The request
Begin at the line that has "You are a computer-use agent." and stop after the line that has "pos(343,94)". Write those lines out again with "bold" switched to "underlined" and nothing else changed, leaving out the pictures.

Entries provided
☆ ☆ ☆

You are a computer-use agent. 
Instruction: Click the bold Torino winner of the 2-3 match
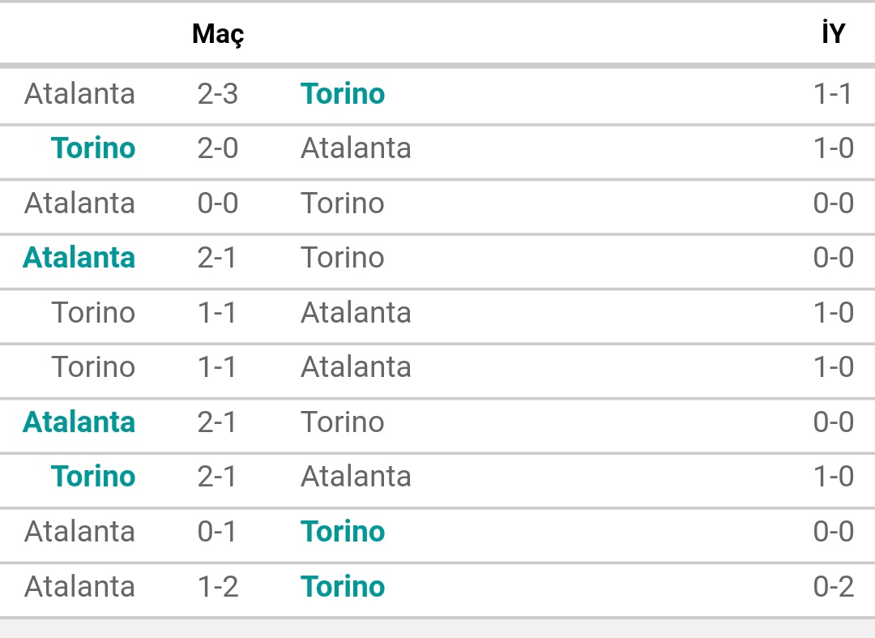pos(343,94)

☆ ☆ ☆

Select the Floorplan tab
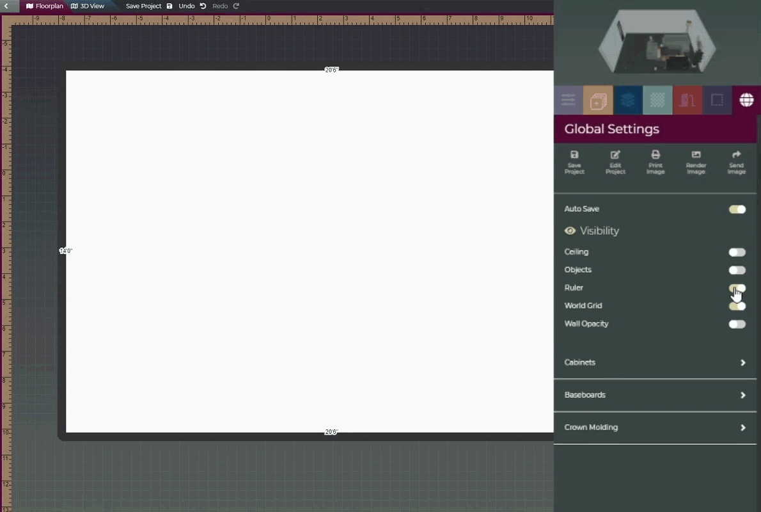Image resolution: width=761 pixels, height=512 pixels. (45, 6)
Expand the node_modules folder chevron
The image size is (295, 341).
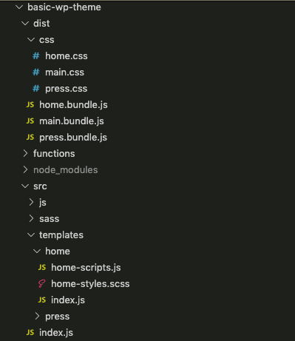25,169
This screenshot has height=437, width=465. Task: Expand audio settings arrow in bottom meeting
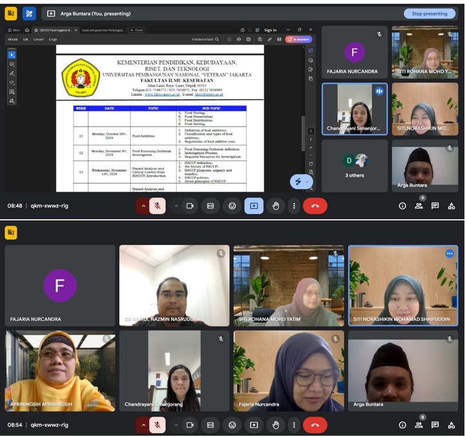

☆ ☆ ☆

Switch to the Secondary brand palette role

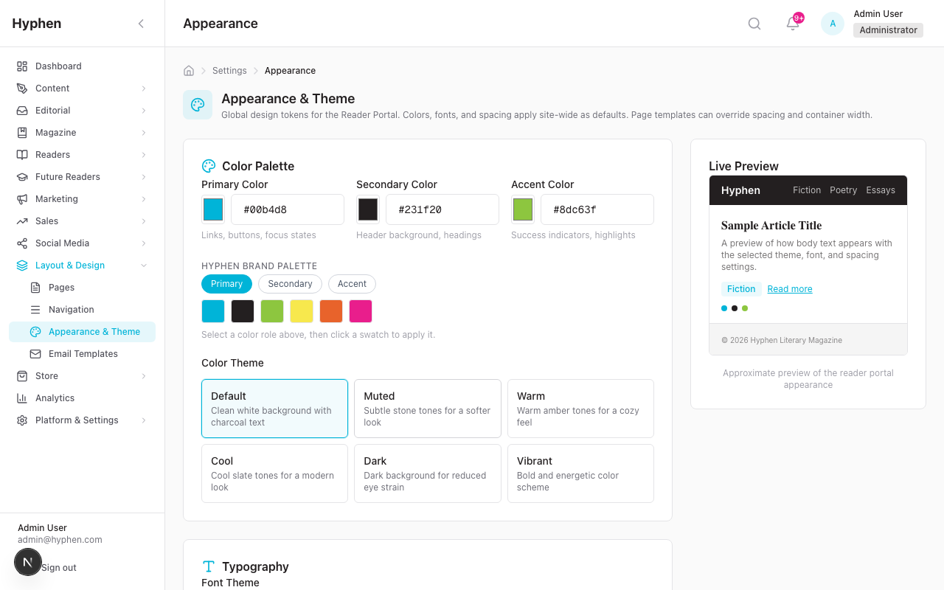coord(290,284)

☆ ☆ ☆

Full answer
You are a computer-use agent. 
Instruction: Click the underlined Torino winner of the 2-3 match
pos(343,94)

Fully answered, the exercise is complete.